◆ REQUIRED ACTION
Of the lines in the data below, write out exactly those from the one holding "Task: Sort by the Date Added column header" through the one holding "Click the Cut", both included.

START DATA FOR REVIEW

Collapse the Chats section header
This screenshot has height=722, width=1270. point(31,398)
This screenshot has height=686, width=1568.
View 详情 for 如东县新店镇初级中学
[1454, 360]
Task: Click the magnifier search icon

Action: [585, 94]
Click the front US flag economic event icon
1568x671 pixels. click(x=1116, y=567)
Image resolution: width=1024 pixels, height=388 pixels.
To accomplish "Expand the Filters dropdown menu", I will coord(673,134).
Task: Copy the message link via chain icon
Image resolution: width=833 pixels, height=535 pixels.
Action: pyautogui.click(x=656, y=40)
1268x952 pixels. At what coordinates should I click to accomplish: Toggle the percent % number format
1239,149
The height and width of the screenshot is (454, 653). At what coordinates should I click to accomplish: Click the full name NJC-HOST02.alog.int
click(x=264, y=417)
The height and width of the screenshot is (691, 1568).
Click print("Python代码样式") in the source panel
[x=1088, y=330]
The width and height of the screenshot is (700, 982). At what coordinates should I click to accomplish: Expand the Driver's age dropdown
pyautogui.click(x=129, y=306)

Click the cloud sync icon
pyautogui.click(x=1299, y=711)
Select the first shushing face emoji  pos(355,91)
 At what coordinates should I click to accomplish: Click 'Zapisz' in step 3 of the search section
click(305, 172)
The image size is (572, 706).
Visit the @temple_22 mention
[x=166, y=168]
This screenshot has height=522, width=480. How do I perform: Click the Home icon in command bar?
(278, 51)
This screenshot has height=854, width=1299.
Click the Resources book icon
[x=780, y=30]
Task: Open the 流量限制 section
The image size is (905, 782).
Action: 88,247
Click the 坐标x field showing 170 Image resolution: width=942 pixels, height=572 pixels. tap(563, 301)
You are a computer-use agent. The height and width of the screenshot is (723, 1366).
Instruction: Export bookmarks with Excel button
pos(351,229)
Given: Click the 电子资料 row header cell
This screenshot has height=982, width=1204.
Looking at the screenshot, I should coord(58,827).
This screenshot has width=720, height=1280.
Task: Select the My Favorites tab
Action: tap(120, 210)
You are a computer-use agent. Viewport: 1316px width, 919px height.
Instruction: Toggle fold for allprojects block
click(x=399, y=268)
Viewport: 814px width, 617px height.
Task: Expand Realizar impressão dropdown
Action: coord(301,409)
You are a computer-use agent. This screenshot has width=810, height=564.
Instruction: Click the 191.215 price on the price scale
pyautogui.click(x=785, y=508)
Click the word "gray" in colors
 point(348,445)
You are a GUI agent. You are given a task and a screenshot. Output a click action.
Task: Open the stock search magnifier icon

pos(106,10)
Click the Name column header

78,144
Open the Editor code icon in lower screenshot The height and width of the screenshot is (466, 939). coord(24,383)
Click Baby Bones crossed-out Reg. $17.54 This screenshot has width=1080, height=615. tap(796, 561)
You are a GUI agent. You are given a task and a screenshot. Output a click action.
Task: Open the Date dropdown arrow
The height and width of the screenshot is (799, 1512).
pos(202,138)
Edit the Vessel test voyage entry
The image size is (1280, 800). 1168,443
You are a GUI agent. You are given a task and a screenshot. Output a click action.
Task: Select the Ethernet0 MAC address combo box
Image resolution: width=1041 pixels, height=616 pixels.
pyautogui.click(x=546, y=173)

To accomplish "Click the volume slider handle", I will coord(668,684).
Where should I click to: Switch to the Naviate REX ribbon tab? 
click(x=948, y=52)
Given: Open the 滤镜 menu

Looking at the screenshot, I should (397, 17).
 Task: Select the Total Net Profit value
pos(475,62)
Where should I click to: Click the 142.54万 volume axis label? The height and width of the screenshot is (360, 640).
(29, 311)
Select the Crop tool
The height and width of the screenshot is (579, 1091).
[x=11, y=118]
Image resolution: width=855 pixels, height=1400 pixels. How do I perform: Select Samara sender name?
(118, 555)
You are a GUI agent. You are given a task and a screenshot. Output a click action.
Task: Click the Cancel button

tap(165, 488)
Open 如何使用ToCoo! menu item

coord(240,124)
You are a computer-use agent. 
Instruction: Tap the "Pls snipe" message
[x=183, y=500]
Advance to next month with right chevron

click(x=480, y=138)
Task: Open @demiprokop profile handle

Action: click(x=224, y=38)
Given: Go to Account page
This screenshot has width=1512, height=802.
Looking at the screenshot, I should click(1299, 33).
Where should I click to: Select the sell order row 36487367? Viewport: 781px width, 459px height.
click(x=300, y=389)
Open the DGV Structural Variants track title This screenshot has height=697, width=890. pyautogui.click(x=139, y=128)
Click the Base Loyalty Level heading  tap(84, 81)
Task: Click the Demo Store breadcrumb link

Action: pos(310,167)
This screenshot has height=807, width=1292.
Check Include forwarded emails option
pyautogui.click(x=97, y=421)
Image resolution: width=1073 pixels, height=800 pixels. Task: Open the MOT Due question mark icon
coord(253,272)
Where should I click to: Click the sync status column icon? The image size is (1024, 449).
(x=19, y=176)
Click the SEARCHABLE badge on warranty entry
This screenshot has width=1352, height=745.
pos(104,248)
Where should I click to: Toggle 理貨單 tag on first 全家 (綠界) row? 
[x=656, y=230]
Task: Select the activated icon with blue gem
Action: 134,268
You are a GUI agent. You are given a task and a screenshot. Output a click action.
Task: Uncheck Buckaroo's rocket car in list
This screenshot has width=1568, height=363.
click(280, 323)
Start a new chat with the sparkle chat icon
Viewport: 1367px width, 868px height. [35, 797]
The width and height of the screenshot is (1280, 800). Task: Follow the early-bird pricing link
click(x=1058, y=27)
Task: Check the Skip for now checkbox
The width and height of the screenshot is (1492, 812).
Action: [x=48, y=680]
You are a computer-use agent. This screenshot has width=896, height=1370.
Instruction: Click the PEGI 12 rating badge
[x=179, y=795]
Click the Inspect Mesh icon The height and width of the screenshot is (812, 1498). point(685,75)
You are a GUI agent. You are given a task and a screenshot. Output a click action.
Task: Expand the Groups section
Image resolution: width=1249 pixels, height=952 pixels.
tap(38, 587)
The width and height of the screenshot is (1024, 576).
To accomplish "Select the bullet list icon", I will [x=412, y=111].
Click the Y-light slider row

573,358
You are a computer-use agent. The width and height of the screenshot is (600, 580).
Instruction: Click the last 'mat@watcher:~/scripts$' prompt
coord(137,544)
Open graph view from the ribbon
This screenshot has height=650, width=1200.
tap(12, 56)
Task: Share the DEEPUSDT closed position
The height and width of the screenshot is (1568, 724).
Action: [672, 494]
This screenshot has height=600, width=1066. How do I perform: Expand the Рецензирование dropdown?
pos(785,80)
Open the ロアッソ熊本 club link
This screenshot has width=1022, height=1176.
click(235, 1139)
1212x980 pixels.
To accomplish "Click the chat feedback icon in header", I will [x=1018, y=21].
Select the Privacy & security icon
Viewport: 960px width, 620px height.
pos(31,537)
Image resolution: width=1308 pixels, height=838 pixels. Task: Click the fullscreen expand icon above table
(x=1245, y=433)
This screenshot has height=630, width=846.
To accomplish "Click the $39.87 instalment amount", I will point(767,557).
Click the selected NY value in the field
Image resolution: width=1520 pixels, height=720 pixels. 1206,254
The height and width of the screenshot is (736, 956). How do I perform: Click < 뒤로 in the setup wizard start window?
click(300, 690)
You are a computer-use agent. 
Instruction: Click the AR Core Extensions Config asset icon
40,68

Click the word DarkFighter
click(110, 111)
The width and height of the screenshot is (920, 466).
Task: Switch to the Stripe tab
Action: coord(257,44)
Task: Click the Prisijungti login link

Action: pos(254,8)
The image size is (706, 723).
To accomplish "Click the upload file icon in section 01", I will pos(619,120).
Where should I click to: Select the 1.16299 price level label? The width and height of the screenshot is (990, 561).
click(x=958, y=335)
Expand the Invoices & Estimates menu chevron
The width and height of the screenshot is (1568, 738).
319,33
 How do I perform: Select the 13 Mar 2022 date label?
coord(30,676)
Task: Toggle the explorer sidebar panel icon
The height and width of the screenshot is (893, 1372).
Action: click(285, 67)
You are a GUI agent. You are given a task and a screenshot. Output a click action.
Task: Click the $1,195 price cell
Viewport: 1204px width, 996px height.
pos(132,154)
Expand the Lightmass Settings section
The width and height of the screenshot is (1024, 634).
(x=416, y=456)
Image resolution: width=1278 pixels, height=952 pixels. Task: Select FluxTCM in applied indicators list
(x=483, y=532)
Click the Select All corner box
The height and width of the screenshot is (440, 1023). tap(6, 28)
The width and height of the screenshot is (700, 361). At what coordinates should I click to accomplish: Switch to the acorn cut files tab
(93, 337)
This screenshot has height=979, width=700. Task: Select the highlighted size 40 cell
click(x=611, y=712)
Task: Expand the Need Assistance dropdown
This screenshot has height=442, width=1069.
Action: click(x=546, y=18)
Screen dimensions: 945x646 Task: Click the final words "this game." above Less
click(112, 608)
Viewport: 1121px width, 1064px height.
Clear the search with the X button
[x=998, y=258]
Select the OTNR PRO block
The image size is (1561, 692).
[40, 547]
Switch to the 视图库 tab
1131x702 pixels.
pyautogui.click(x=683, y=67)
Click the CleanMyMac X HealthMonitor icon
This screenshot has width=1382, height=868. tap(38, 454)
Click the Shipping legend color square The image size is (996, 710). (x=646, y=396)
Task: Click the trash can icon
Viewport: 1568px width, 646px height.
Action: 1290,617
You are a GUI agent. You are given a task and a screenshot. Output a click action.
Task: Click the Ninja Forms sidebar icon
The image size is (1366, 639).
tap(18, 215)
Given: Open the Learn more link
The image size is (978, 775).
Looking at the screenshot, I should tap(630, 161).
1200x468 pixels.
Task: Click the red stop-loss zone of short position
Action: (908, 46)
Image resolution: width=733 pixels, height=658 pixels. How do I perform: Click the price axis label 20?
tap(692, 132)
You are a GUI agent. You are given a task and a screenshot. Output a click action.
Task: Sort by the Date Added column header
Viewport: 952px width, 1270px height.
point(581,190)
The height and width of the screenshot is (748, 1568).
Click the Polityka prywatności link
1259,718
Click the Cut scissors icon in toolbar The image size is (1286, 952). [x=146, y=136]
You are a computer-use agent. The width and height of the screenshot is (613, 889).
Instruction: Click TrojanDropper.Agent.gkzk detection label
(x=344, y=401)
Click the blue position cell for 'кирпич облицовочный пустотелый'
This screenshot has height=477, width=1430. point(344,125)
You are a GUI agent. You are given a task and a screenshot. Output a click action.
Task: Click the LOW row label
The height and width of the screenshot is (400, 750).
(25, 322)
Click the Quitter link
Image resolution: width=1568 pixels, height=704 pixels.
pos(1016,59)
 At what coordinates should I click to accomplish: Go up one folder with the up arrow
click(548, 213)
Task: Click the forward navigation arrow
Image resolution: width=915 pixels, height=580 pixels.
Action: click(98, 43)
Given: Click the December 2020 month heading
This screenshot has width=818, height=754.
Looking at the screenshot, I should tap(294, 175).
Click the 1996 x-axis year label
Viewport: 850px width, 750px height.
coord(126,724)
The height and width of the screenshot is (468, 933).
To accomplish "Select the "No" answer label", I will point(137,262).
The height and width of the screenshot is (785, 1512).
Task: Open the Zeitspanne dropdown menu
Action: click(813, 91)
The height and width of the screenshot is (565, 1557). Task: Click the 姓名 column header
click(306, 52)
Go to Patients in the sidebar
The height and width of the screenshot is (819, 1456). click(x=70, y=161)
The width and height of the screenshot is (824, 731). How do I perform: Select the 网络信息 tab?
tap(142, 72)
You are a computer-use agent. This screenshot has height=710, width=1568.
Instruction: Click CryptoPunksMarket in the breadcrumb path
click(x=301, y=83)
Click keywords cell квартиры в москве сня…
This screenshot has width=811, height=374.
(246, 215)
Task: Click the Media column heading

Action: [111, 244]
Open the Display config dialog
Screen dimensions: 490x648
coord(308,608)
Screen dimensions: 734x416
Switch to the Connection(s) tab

END DATA FOR REVIEW

◆ ANSWER
Task: Sort by the Date Added column header
Viewport: 952px width, 1270px height.
point(581,190)
The height and width of the screenshot is (748, 1568).
Click the Polityka prywatności link
1259,718
Click the Cut scissors icon in toolbar The image size is (1286, 952). [x=146, y=136]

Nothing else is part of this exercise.